## Available data
--- START ---

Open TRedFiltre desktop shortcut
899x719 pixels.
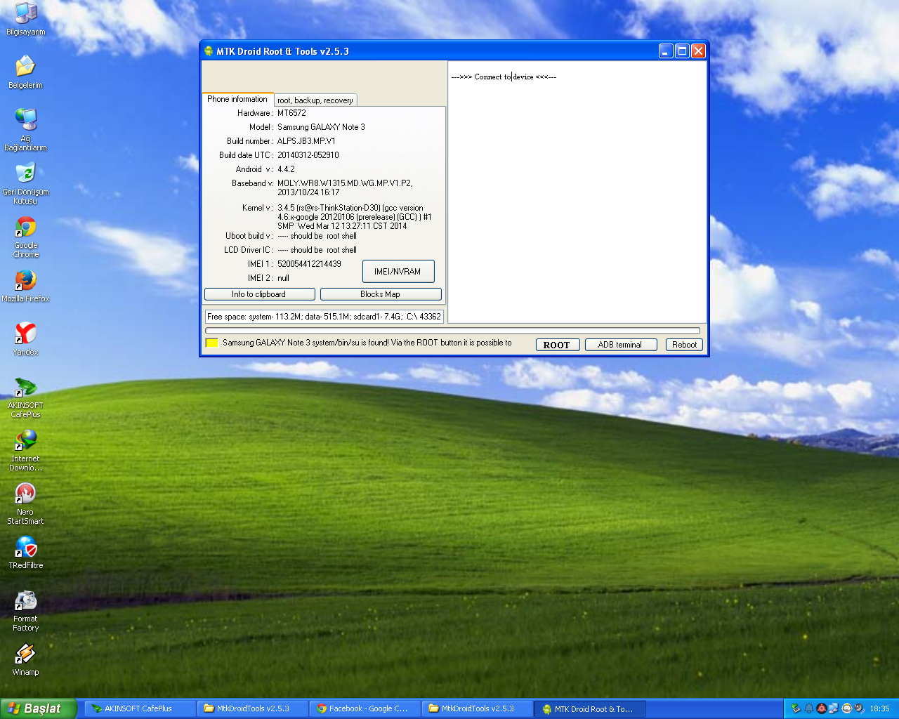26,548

--- END ---
--- START ---

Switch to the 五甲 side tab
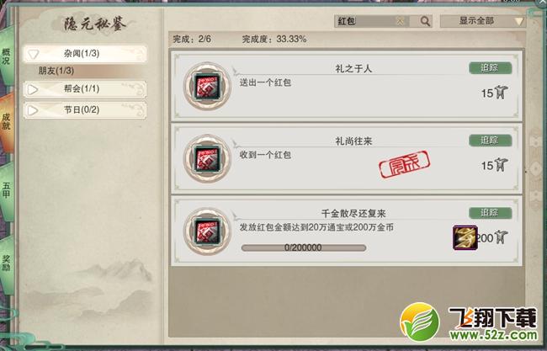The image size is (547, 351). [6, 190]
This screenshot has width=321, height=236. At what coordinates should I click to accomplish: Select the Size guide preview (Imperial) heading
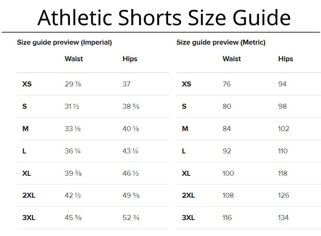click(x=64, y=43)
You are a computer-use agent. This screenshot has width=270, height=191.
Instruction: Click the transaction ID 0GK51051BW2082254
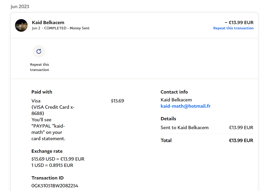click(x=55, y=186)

--- END ---
--- START ---

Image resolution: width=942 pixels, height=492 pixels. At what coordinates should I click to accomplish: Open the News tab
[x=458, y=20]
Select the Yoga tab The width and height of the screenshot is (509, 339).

--- END ---

## Exercise directions
What is needed is a verbatim copy of every line in the records above from the one containing "Image resolution: width=942" down to the one containing "Select the Yoga", both included, and nothing more.

## Answer to the exercise
Image resolution: width=942 pixels, height=492 pixels. At what coordinates should I click to accomplish: Open the News tab
[x=458, y=20]
Select the Yoga tab The width and height of the screenshot is (509, 339).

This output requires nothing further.